I’m offering you unbridled access to a conversation my husband and I had in the recent past. I referenced it in a previous column, but it’s a tale worth re-telling. As I am often do — I have embellished.

Sharon: “My column is due to my editor in about 20 minutes (a slight exaggeration), and I have no idea what to write about.”

Howard: (my husband — who was having no pain at the time but thinking he might at some point) said, “Why don’t you write about pain?”

Sharon: “I’m looking for a topic that’s uplifting and on the humorous side — and pain is not funny.”

Howard: “You could write about people who are a pain in the derriere” (only he did not say “derriere”). He looked directly at me when he said that.

For those of you who do not use that word, derriere is “a euphemistic term for a person’s buttocks.” Synonyms are “behind, backside, bottom, rear, hindquarter … etc. There’s one synonym that’s particularly compelling and I may start using it regularly. The word is “sitzfleisch,” as in “The bedspring tattooed waffles all over my sitzfleisch.”

You may be asking yourself: “Where the heck is she going with this?” Only maybe you’re not using the word “heck.” Here’s a story — and I will try to make it uplifting.

Pain often is an unwelcome companion for many older Americans. There is physical pain, of course. As illustration, “My knees are speaking to me today, and it’s not a good conversation.” Or it might be psychic pain, “All this divisive political rhetoric gives me a blankety-blank headache.” Cue feelings of visible angst, and expect a little profanity with both examples.

As we age, the “the wear and tear theory” of aging means we are more likely to grimace and twitch as we get out of bed in the morning or try to gracefully lower our derriere to a comfortable sitting position in a too-hard, too-low chair.

On the psychic pain front, as we age, we can become less tolerant of individuals and situations in which people “should know better” as my father used to say. Pain in either form can make you angry, depressed, cranky and self-absorbed. And it can have that same effect on the people around you. Not good.

Let’s make a pledge. Let’s use more humor to neutralize the pain we may experience. Let’s promise each other that humor will become a bigger part of our life plan. It means we seek more lighthearted banter and recognize the power of the comic strip. Let’s promise to chortle, chuckle, giggle, twitter and even howl with laughter daily — or at least try.
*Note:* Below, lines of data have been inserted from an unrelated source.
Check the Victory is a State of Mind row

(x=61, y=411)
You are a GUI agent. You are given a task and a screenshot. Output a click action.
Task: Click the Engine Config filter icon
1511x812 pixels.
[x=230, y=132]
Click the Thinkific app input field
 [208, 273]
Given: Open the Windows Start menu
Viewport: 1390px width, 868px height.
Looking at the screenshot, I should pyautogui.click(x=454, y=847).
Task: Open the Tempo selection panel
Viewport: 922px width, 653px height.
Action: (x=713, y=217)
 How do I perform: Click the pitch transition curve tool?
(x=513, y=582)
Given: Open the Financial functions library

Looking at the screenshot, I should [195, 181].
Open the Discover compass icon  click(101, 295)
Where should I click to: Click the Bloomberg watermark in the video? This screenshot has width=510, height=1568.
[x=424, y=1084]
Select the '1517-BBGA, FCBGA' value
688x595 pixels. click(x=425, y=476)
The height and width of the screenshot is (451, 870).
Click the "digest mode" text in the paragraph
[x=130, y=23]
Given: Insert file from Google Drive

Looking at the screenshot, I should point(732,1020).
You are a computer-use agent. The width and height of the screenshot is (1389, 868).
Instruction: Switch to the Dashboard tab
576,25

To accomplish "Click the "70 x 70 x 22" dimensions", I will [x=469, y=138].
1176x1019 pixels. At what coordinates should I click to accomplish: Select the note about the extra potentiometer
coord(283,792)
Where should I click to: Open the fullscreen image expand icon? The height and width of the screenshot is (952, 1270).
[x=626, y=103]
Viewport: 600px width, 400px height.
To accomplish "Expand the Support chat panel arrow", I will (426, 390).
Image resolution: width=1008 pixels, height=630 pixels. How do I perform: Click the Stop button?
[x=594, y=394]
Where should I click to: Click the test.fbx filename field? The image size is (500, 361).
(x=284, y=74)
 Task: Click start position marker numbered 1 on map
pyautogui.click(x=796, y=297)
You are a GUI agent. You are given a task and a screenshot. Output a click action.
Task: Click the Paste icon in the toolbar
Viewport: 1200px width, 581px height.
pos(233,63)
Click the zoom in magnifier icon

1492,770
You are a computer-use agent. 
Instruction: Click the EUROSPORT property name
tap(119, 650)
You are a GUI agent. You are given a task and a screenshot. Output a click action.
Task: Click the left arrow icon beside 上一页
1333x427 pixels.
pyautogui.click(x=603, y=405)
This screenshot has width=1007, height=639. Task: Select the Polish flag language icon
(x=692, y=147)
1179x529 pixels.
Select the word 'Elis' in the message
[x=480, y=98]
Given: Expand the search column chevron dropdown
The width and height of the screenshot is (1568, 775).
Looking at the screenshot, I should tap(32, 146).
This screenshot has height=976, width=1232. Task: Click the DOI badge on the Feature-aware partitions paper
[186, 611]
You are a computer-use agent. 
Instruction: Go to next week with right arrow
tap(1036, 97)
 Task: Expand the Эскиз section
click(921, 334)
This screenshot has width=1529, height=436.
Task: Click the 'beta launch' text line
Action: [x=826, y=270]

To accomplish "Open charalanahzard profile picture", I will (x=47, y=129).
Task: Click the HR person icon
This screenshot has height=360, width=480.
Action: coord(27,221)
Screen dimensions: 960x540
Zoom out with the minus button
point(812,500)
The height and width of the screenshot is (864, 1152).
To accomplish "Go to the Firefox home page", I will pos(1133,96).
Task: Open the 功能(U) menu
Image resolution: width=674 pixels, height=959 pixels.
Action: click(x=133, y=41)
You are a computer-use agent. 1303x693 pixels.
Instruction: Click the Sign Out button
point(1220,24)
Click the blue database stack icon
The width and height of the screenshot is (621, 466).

Are you game? It might take a little practice. The process of trying to laugh can be funny in and of itself. When you try to laugh, do you “twitter” (which sounds like “beep, peep, chirp”) or snort and hiccup? Do you use hand gestures?

Truth be told, I flap both arms when I laugh really hard. It’s the ultimate distraction from anything painful. It’s also could also be considered a form of exercise. See how this works?